*Your task:* Below are records; copy every line among them that contains the word "this".

*Data:*
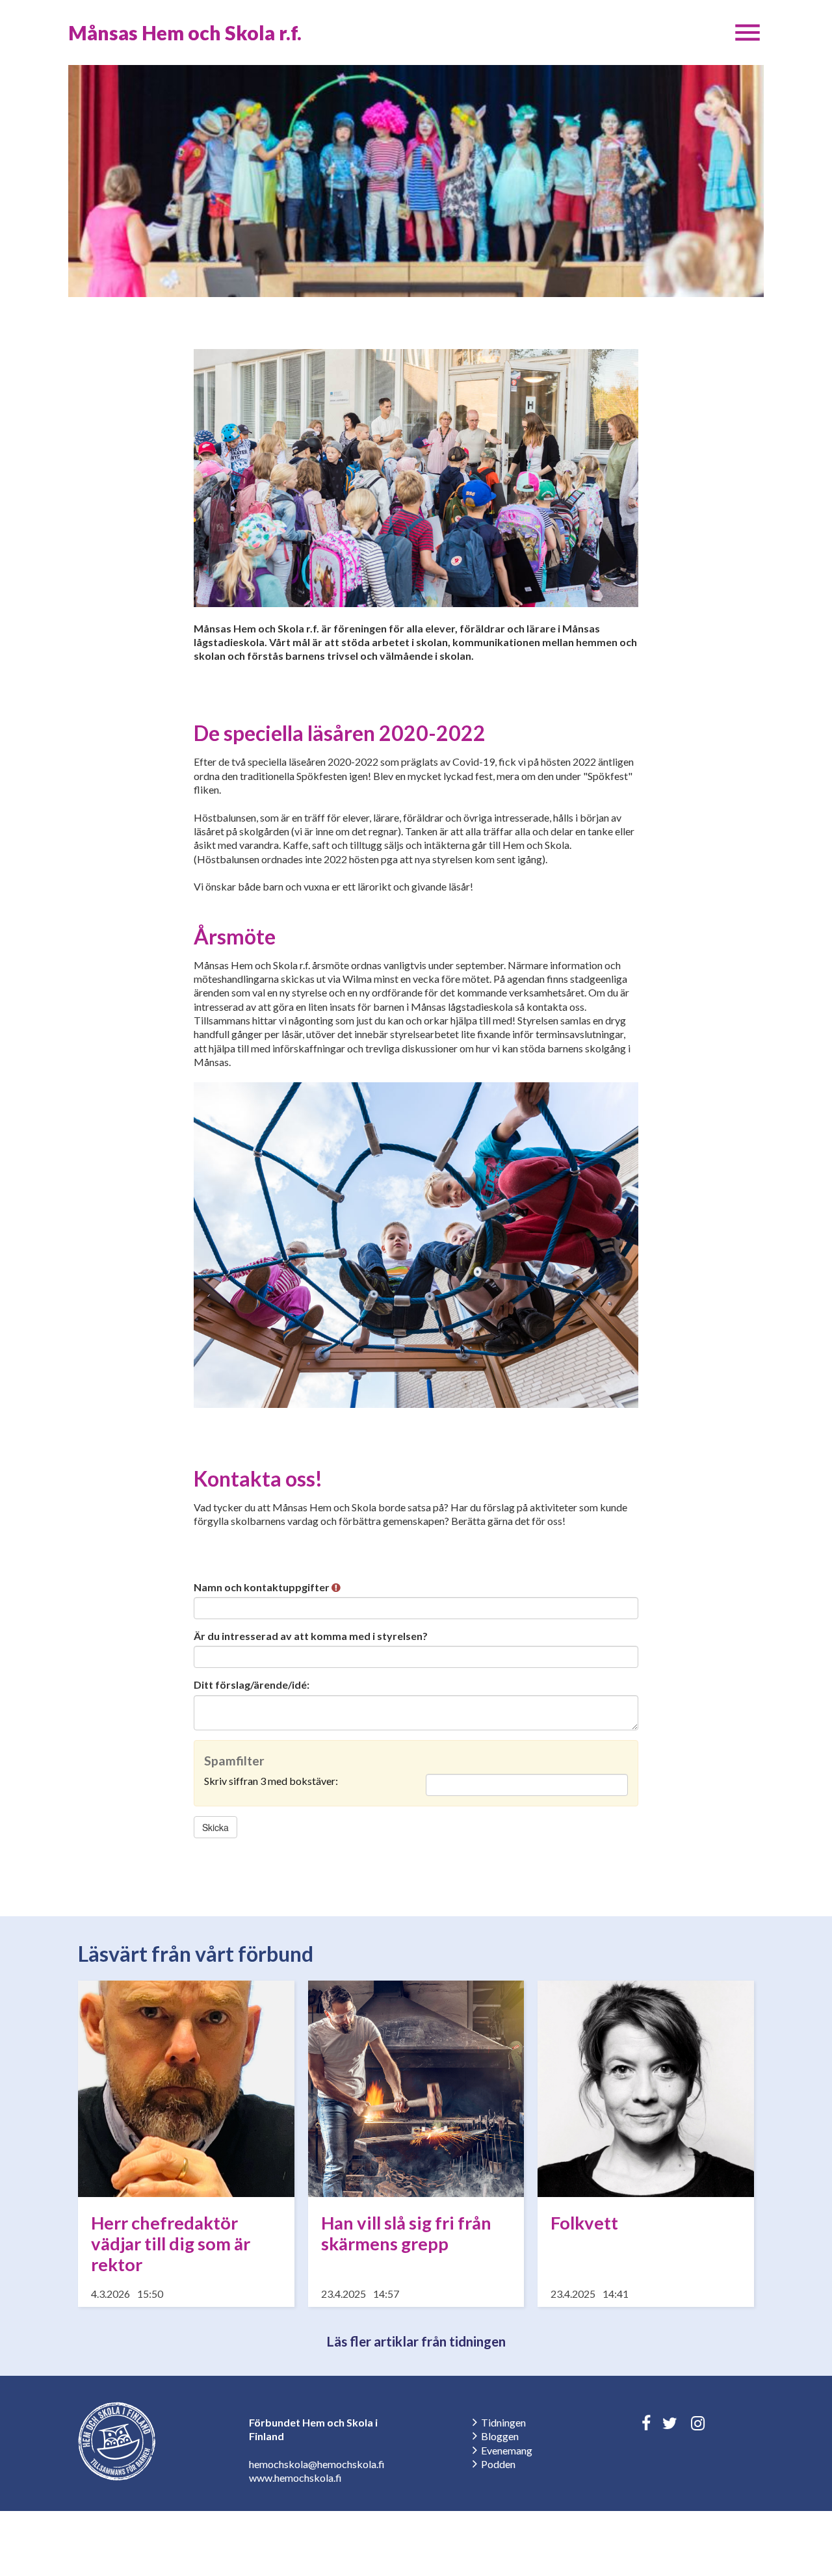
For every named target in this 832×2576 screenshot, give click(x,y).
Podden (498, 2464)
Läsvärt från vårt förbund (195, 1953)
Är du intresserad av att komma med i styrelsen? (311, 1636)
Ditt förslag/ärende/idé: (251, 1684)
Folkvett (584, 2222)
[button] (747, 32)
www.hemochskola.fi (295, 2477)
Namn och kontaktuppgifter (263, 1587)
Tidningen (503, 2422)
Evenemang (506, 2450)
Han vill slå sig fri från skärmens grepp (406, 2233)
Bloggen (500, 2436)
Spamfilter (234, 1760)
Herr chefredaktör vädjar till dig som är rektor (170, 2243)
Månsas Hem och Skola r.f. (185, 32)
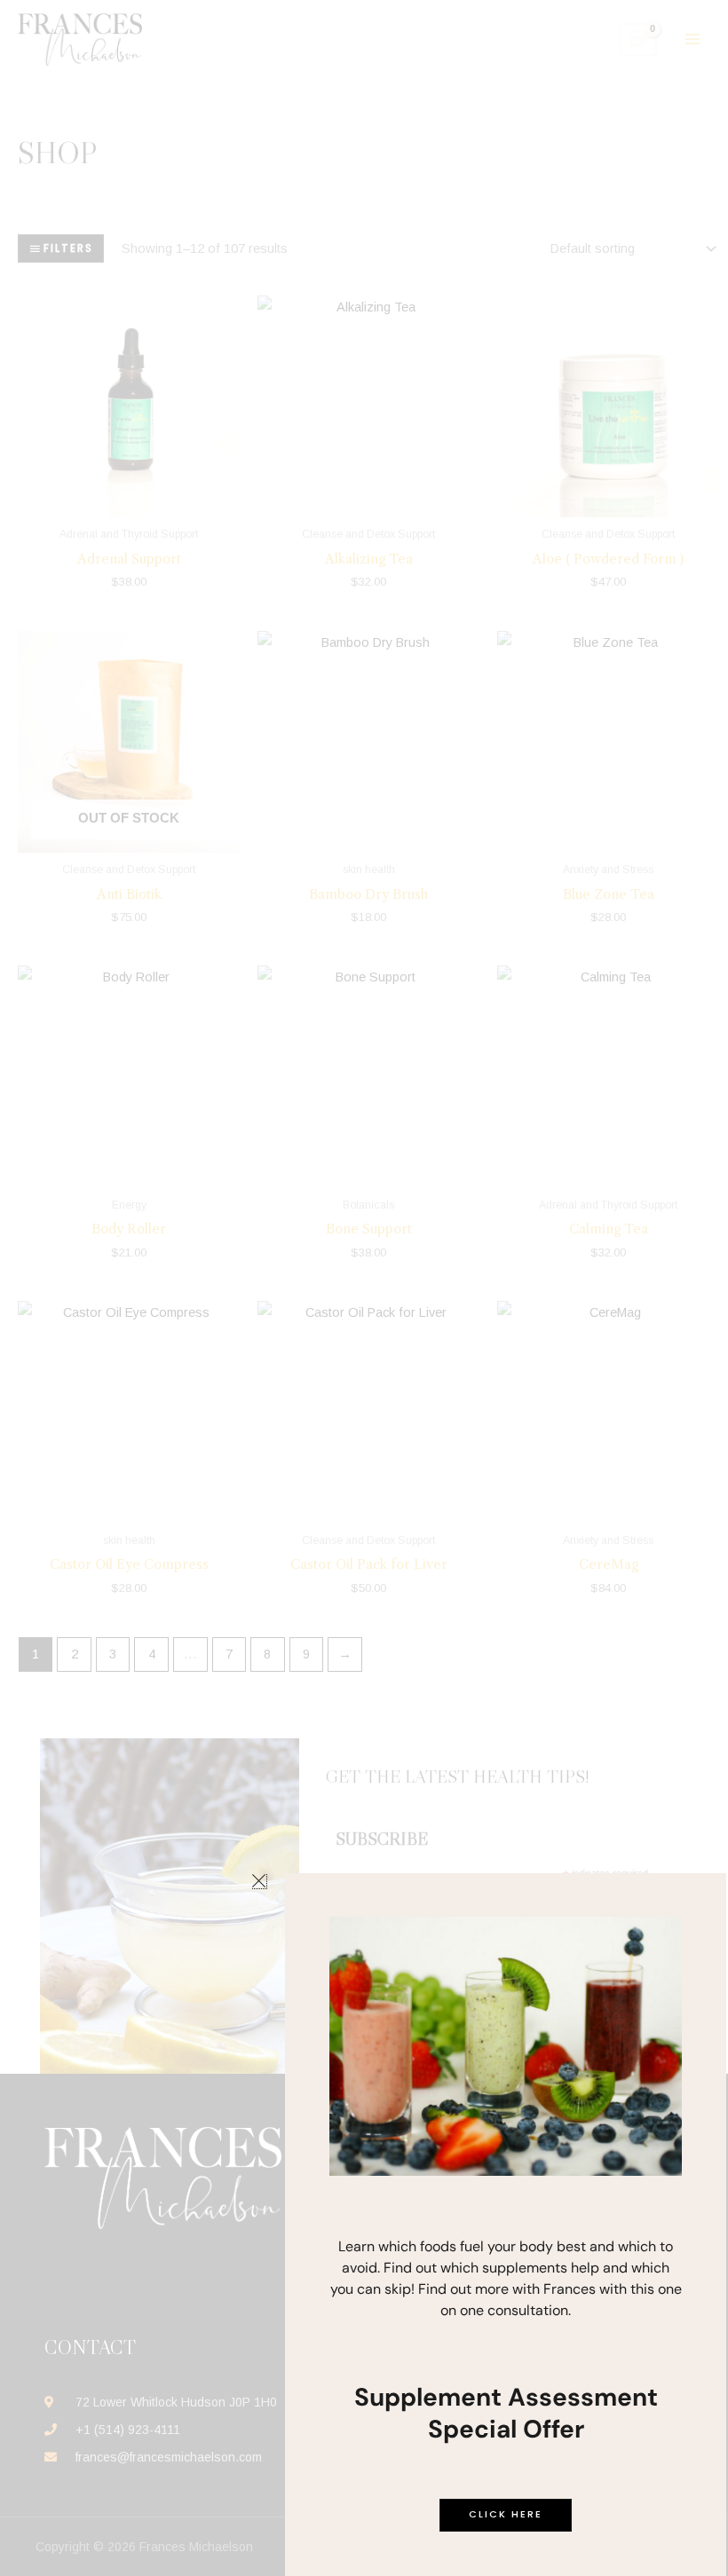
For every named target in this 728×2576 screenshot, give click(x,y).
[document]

*Output of the task:*
For every named target in this 832×2576 screenshot, give click(x,y).
For every named target in this 728×2576 screenshot, give click(x,y).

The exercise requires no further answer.